- _Quelldokument_

Neue Flugzeugkonfigurationen
Die Anordnung der Rutschen ohne gegenseitige Behinderung kann bei doppelstöckigen Flugzeugkonfigurationen schwierig sein. Beim Großflugzeug Airbus A380 (siehe Abbildung 1) wurden die Notrutschen trapezförmig konstruiert. Unterschiedliche Oberflächenrauhigkeiten bremsen die Geschwindigkeit bei Verwendung der 15 Meter langen Rutschen des Oberdecks. Eine Massereduktion konnte durch die Verwendung neuer Materialien und Füllstoffe erzielt werden. Dennoch bleibt eine genügende Stabilität der Rutschen bei einem Seitenwind von 25 Knoten erhalten. Die Zulassungsbestimmungen erfordern auch eine Evakuierungsmöglichkeit in einer gekippten Flugzeuglage, bei der die Rumpfnase nicht auf dem Erdboden ist. Zur Anpassung an die zusätzliche Höhe wurde mit der adaptiven Längung der vordersten Notrutsche eine innovative Lösung gefunden [Pope03]. Bei Nurflügel-Konzepten ist die schnelle Notevakuierung durch die erheblich größere Kabinenbreite erschwert.

die-evakuierung-eines-airbus.gifAbbildung 1: Evakuierung beim Airbus A380 [FAZ06]


Optimierung der Notverfahren
Zur richtigen Vorgehensweise bei einer Notevakuierung werden die Passagiere vor jedem Flug über die Verwendung der Hilfsmittel informiert. Die vom Kabinenpersonal ausgeführten Sicherheitsinstruktionen werden jedoch häufig nicht mit der notwendigen Aufmerksamkeit verfolgt. Untersucht wurden daher neue Präsentationstechniken zu bessern Information der Passagiere. In einem besseren Wissensstand der Passagiere über verfügbare Notausstiege sehen Studien einen vielversprechenden Sicherheitsgewinn. Eine verbesserte und erweiterte Schulung des Kabinenpersonals wird von einer französischen Studie [DGAC01a] ebenfalls für zweckmäßig erachtet. Die Flugzeughersteller geben darüber hinaus zahlreiche Studien zur Optimierung der Evakuierung in Auftrag. Neue computergestützte Methoden ermöglichen realitätsnahe Simulation von Evakuierungsvorgängen.

- _Aufgeführte Zeilen_
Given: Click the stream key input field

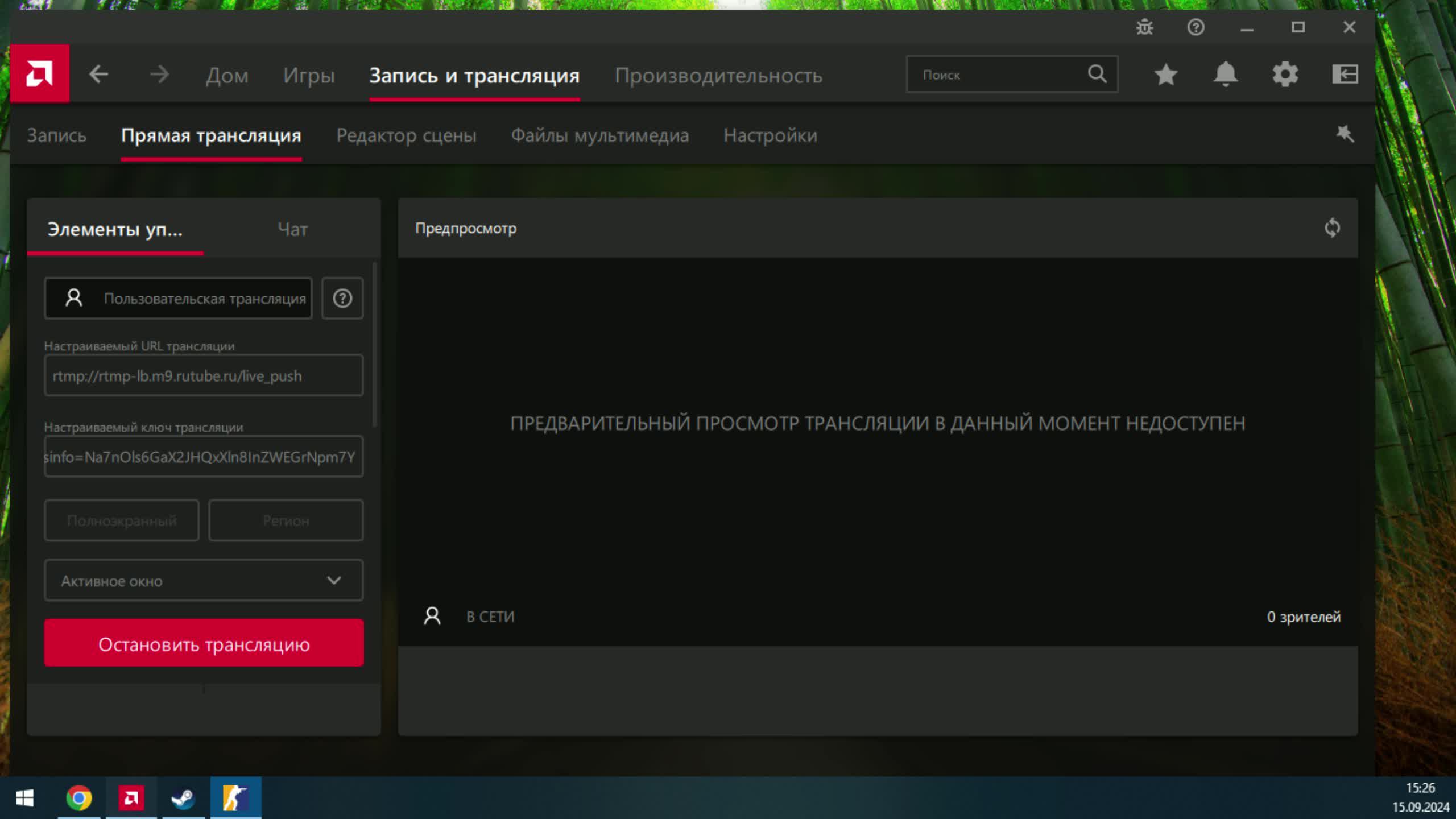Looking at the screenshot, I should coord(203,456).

...

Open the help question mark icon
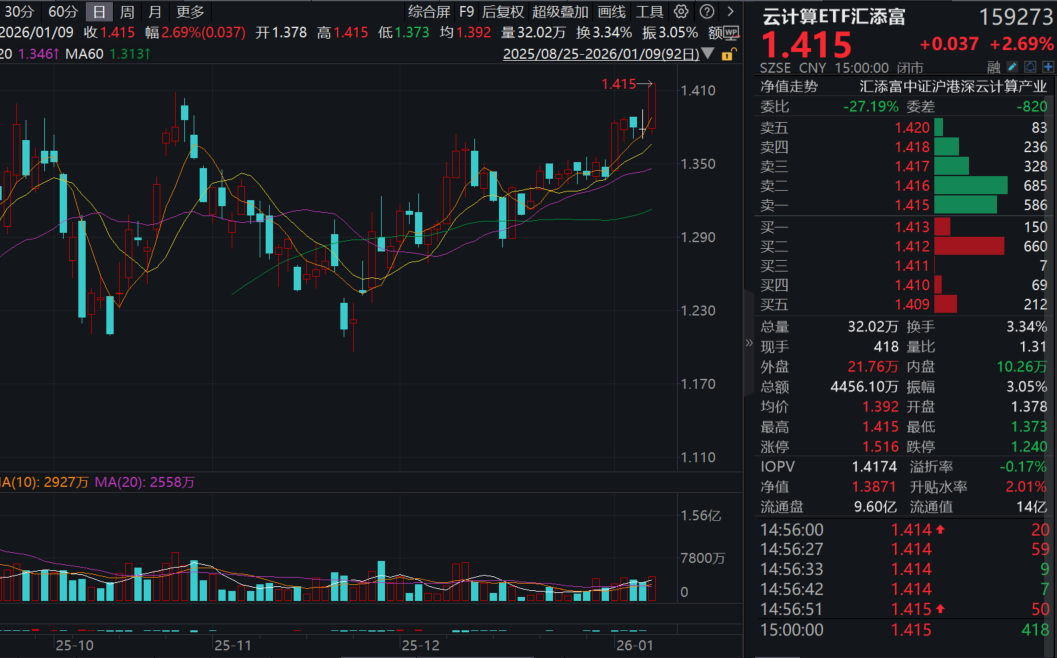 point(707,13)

- _Auftrag_
Schreibe den Abschnitt des Textes über Notevakuierungen, der mit den Worten „Optimierung der Notverfahren“ beginnt und mit „Simulation von Evakuierungsvorgängen.“ endet, noch einmal ab. Benenne dabei „Flugzeughersteller“ in „Fluggesellschaften“ um. Die Zeilen spielen hierfür keine Rolle.

- _Gelöste Aufgabe_
Optimierung der Notverfahren
Zur richtigen Vorgehensweise bei einer Notevakuierung werden die Passagiere vor jedem Flug über die Verwendung der Hilfsmittel informiert. Die vom Kabinenpersonal ausgeführten Sicherheitsinstruktionen werden jedoch häufig nicht mit der notwendigen Aufmerksamkeit verfolgt. Untersucht wurden daher neue Präsentationstechniken zu bessern Information der Passagiere. In einem besseren Wissensstand der Passagiere über verfügbare Notausstiege sehen Studien einen vielversprechenden Sicherheitsgewinn. Eine verbesserte und erweiterte Schulung des Kabinenpersonals wird von einer französischen Studie [DGAC01a] ebenfalls für zweckmäßig erachtet. Die Fluggesellschaften geben darüber hinaus zahlreiche Studien zur Optimierung der Evakuierung in Auftrag. Neue computergestützte Methoden ermöglichen realitätsnahe Simulation von Evakuierungsvorgängen.